> _TASK BRIEF_
Give back exactly the lines from the "Viewport: 1102px width, 938px height." line to the final line of the records, and only those, minus any pictures.

> _Saved data entries_
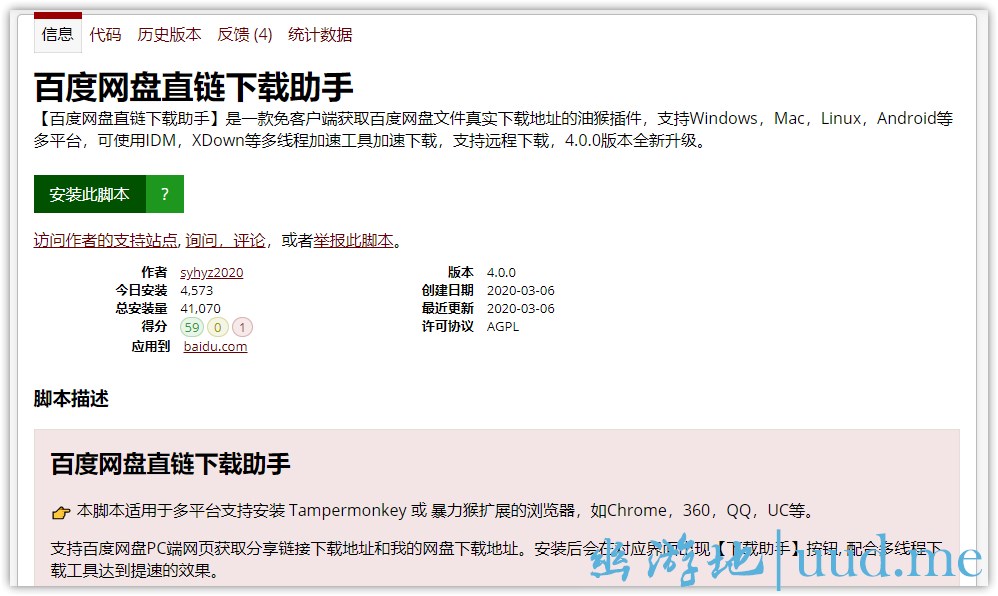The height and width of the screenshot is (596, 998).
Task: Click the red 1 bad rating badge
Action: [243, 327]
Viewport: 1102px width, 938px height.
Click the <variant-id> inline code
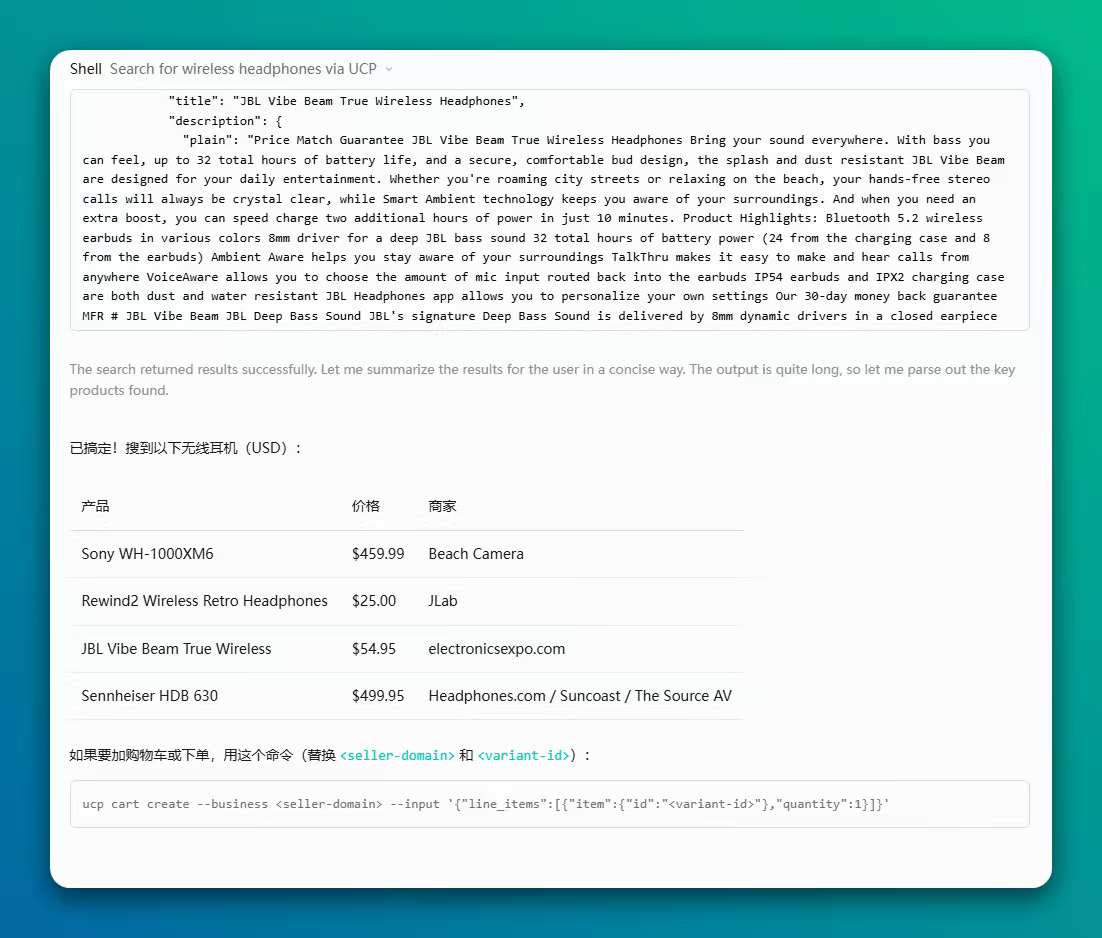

> _TASK RESULT_
Viewport: 1102px width, 938px height.
Click the <variant-id> inline code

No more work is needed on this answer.